2 July 2012

starting this page to keep track of my progresses, failures and attempts. I will also try to list the useful commands I will run into. Let's see how long I can keep this going..

Anyway:

Analysis status

Data and official MC running. A lot of problems with DoubleElectrons, investigating.. From status they are "Cleaned", maybe the proxy expired (darn, did not receive email). Tried several things:

  • resubmit: Job #1 last action was Cleaned actual status is Created must be killed (-kill) before resubmission

  • killing: crab:  Not possible to kill Job #1 : Last action was: Cleaned Status is Created

  • submitting: crab:  asking to submit 1 jobs, but only 0 left: submitting those

  • forceResubmitting: it resubmitted, but no effect in the end (jobs go in submitted state but then they fall back in the same status)

Sent request to HN, but no reply in ~1h. From google it seems that you have to redo everything AGAIN...

Just got a reply, let's see if/how we can patch it..

Asked Giacinto how to run with CRAB on local T2, waiting.

DQM

Things are stuck, waiting for Lars to complete twiki and Guler to try the validation process to find the bugs. Pinged today.

Things left to do for me:

  • Fixing bugs that Guler finds
  • performing some quality checks
  • when we have Ztt try (w/ Riccardo?) to have easier implementation for Zee
  • Render Plugins (need Marco's input, therefore the twiki)

3 July 2012

CRAB finally granted me some CPU time and the jobs run really fast. TTbar was completed in less than a day.

CRAB feedback provided feedback (wow!). Sadly, all the jobs not published are lost, but I can save those ones. I needed to rerun everything from creation (in a different directory). After creating I needed to check that the job splitting was the same as previous production (to avoid overlaps). (trick) I looked for a diff in ui_working_dir/share/arguments.xml . No difference was found. Now jobs are running well. Let's see if I run into troubles at publishing step.

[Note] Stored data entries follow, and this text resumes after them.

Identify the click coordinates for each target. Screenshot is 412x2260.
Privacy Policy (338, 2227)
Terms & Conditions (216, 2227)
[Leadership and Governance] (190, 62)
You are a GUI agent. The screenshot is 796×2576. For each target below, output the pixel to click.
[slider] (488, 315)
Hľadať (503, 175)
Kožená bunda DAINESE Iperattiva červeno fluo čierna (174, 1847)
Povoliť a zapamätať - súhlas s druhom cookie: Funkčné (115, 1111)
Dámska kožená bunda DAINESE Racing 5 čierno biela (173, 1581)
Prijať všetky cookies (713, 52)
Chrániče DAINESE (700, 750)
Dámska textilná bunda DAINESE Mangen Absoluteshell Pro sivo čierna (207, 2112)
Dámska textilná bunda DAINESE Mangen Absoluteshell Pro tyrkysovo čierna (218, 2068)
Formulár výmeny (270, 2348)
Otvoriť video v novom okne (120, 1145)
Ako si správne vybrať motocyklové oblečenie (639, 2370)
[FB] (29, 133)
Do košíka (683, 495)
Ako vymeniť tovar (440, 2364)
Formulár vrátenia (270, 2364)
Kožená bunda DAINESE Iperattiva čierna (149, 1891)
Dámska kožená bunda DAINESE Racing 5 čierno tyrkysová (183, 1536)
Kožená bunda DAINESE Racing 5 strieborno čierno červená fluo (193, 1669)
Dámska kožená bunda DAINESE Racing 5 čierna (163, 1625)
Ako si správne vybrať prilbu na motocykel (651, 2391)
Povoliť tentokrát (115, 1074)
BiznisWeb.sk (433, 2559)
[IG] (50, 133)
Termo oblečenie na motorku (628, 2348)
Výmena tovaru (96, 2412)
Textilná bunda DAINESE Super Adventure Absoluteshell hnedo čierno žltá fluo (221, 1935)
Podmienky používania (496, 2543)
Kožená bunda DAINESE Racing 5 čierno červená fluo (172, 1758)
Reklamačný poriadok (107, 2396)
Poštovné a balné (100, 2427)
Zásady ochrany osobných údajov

Not so luchy DuobleE_B, that had only 40jobs done, non published. I removed the outputs and reran from scratch.

Giacinto replied telling me that everyone is fine with CRAB 2.7.7 on pbs. I'll give it a try.

Merged PATtuplizer for uu and ee, is raising some exception:

----- Begin Fatal Exception 03-Jul-2012 15:49:04 CEST-----------------------
An exception of category 'Configuration' occurred while
   [0] Constructing the EventProcessor
   [1] Constructing module: class=PoolOutputModule label='out'
Exception Message:
EventSelector::init, An OutputModule is using SelectEvents
to request a trigger name that does not exist
The unknown trigger name is: muSelPath
----- End Fatal Exception ------------------------------------------------- 

investigating... Nothing special, it tured out that the path I was looking for was not in the schedule (I've put it , but then I overwritten the schedule)

4 July 2012

125GeV resonance presentation!! I still not call it Higgs, first I want to see JPC.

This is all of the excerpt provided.